Numa entrevista recente, Elon Musk reafirmou o seu objetivo final: transformar o X numa cópia melhorada do WeChat. Ele quer recriar o sucesso fenomenal da aplicação chinesa em escala global. Só que copiar uma anomalia cultural chinesa para impô-la ao Ocidente é um desafio que ninguém aceitou.

Elon Musk é teimoso. Sabíamos disso para foguetes, sabíamos disso para carros elétricos. Mas a sua obstinação em querer transformar “WeChat++” pertence a outra dimensão. Em conversa com o investidor Nikhil Kamath, o bilionário foi inflexível ao afirmar que quer preencher o vazio. Ele quer que o X se torne o aplicativo multifuncional do mundo ocidental.

A observação de Elon Musk é simples: na China, WeChat é essencial. É um controle remoto para a vida real. A gente conversa lá, paga o aluguel lá, pede macarrão lá e brinca lá. Elon Musk adora. Ele comprou o Twitter para 44 bilhões de dólares com esta visão única em mente: ter a base de usuários para construir esta catedral. Mas aí está: todo mundo já tentou. Mark Zuckerberg tentou com o Messenger. Travis Kalanick tentou com o Uber. Todos eles falharam.

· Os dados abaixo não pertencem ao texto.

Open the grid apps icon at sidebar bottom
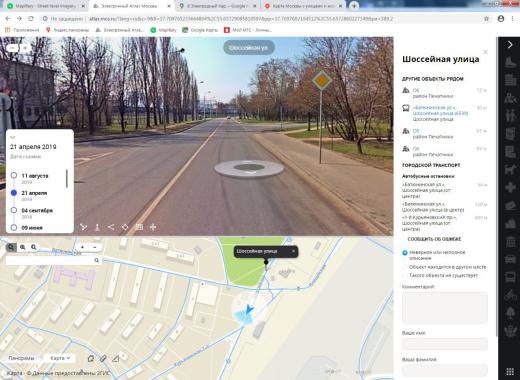(510, 372)

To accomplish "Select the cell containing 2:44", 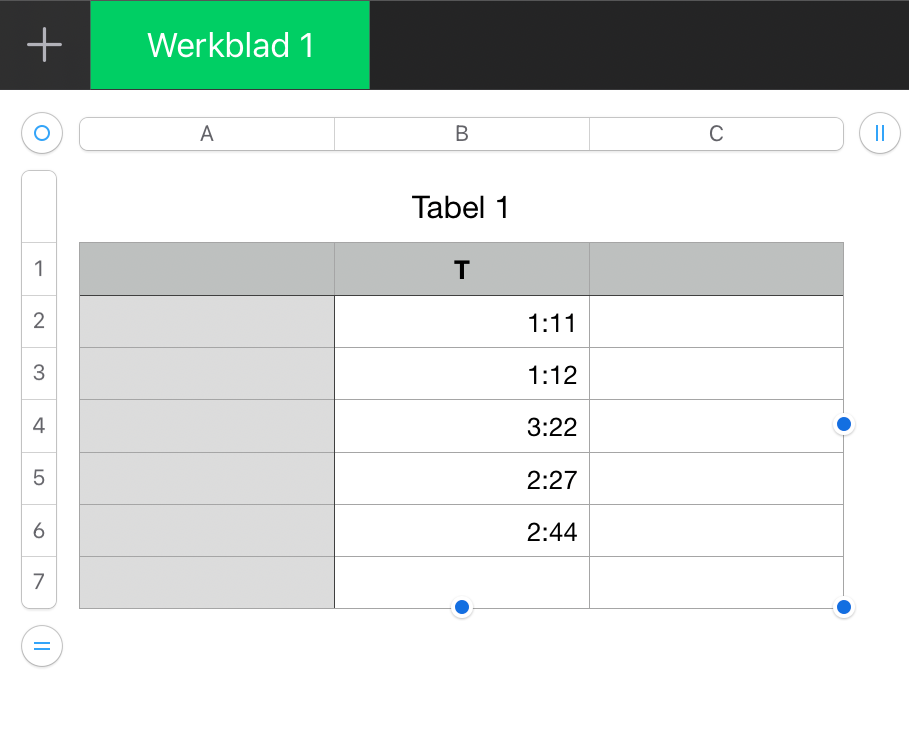I will click(x=462, y=531).
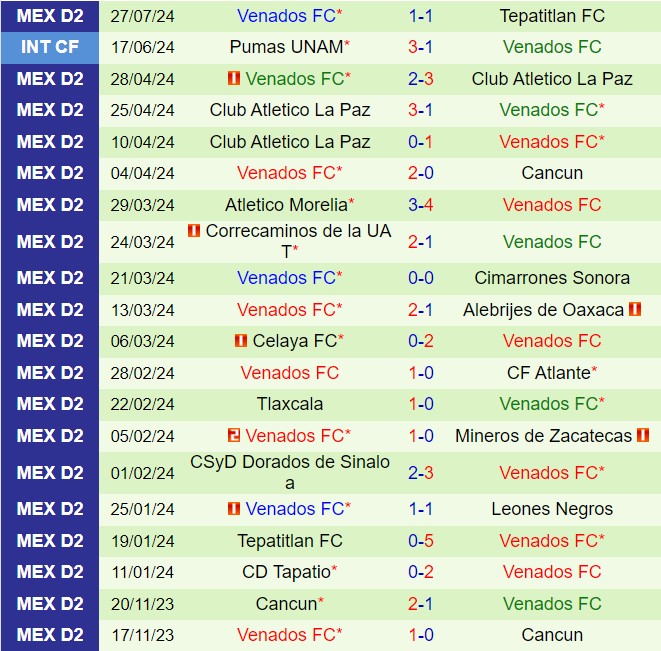Image resolution: width=661 pixels, height=651 pixels.
Task: Click red card icon after Mineros de Zacatecas
Action: [x=643, y=436]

Por que Musk teria sucesso onde todos os gigantes da tecnologia falharam?

A anomalia chinesa é única

Para entender a escala do desafio, é preciso ver o que o WeChat realmente é. Não foi um aplicativo que venceu, foi um ecossistema que substituiu a web. A China pulou a fase do PC e do cartão bancário para ir diretamente para smartphone e em Código QR. O WeChat preencheu um vazio infraestrutural.

No Ocidente? É o oposto. O mercado está saturado. Já temos hábitos arraigados. Você quer pagar? Você tira o seu Visa ou você usa Apple Pague. Você quer conversar? É WhatsApp ou iMessage. Você quer informações? É o Google. O “vazio” que Elon Musk quer preencher não existe aqui realmente. Temos aplicativos especializados em que cada um faz seu trabalho muito bem. Elon Musk quer nos forçar a usar um canivete suíço quando temos uma caixa de ferramentas completa.

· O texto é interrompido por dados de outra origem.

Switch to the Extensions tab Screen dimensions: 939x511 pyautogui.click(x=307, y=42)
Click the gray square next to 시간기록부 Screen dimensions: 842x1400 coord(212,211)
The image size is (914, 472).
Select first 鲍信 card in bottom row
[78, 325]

O problema se chama Apple e Google

Mas o principal obstáculo não é apenas cultural. É estrutural. WeChat funciona graças a “miniprogramas”milhões de aplicativos pequenos e leves executados no WeChat. É uma App Store dentro do aplicativo.

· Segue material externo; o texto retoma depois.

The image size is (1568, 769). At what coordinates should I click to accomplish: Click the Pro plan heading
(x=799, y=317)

Porém, no Ocidente, os guardiões do templo são chamados Maçã E Google. Suas regras são rígidas: é estritamente proibido criar uma loja de aplicativos concorrente dentro de um aplicativo iOS ou Android. Se X começar a vender serviços de terceiros por meio de miniaplicativos sem pagar comissão 30%a Apple fechará a torneira. É tão simples. O WeChat conseguiu crescer porque o ecossistema Android na China está fragmentado e sem a Google Play Store. Aqui, o duopólio está travado.

Confiança, os verdadeiros tendões da guerra

Finalmente, há a questão do dinheiro. Para se tornar WeChat, X deve se tornar um banco. Musk confirmou: quer criar um “banco de dados de fundos” e fechou parceria com Visa.

A questão é brutal: você confia em X? Confiaria o seu salário a uma plataforma cujo atendimento ao cliente é quase inexistente, cuja moderação é imprevisível e que muda as regras de acordo com o humor do seu dono? O WeChat é apoiado pela Tencent e, em última análise, pela estabilidade da estrutura chinesa. X é visto como uma plataforma caótica. Pedir aos usuários que vinculem suas contas bancárias ao polêmico feed de notícias políticas é uma aposta arriscada.

Elon Musk provou com a SpaceX que poderia alcançar o tecnicamente impossível. Mas não se trata de física ou engenharia. É sobre sociologia e hábitos de consumo. E, no momento, ninguém conseguiu a façanha de mudar a opinião do Ocidente sobre os superaplicativos.